As foreseen, the south voted almost unanimously to secede from the predominantly Muslim north in a referendum conducted in January under the 2005’s peace deal that ended nearly half a century of intermittent north-south civil wars.

Abdul Rahman al-Khidir, chairman of the ruling National Congress Party (NCP) in the capital Khartoum, said in a seminar with media experts on Thursday that Islamic shari’ah laws are “the primary foundation” of the country’s constitution.

However, the NCP official added that this “does not prevent consideration and recognition of other human experiences, including Marxism,” as quoted by Sudan’s official news agency SUNA.

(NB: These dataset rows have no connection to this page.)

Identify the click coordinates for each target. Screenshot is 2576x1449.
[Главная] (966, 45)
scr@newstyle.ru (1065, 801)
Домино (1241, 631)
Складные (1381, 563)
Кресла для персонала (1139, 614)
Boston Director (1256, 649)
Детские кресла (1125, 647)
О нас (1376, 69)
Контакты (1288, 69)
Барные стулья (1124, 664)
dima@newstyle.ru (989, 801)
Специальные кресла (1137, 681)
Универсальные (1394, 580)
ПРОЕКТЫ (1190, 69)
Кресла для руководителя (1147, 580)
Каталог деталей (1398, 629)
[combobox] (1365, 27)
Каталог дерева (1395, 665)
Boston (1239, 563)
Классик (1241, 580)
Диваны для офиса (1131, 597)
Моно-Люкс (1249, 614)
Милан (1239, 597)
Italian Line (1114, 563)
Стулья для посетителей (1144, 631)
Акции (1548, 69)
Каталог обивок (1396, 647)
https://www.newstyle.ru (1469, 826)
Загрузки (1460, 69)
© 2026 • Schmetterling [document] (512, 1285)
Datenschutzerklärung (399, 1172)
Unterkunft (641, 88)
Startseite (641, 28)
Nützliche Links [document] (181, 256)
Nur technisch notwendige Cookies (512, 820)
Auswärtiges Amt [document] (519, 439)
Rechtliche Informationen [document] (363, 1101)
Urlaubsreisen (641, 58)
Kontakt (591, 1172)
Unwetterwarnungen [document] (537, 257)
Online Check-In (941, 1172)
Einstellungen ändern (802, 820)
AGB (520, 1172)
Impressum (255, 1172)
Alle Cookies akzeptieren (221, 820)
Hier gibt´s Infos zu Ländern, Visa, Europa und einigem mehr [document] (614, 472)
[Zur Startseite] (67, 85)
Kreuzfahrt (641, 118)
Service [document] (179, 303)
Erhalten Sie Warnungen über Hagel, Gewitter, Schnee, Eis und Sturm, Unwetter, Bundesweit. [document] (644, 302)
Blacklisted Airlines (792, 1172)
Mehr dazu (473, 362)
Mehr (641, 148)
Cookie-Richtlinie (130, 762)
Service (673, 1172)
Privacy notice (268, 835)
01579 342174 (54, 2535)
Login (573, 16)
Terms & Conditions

Al-Khidir further urged all Sudanese to rise above political affiliations and overcome disagreements and discord to agree on a constitution that enjoys total consensus and respect by all sides.

“There is a semi-consensus that the next state in north Sudan would be a civil state with Islamic background,” he said.

Mainstream north Sudanese politicians, including the National Umma Party leader Al-Sadiq Al-Mahdi, tend to use the term “civil state” and avoid any mention of the term “secular state” for fears of its negative connotation in the common mentality of north Sudan’s conservative Muslim society.

The sensitivity of Shari’ah law issue was best manifested in last month’s case of Hassab Allah Omar, a senior Sudanese intelligence official who was embroiled in a nationwide controversy when he suggested in a radio interview that Islamic laws could be repealed in north Sudan if political parties agreed to it.

Hassab Allah Omar was eventually sacked from his position under pressure from religious circles.

Sudan’s ruling NCP, which originally stemmed from the Muslim Brotherhood group, seized power in a military coup in 1989 and has since maintained that it applies Shari’ah laws though certain Shari3ah punishments were seldom carried out. The application of Shari’ah is often cited as one of the reason that led to the breakup of the country.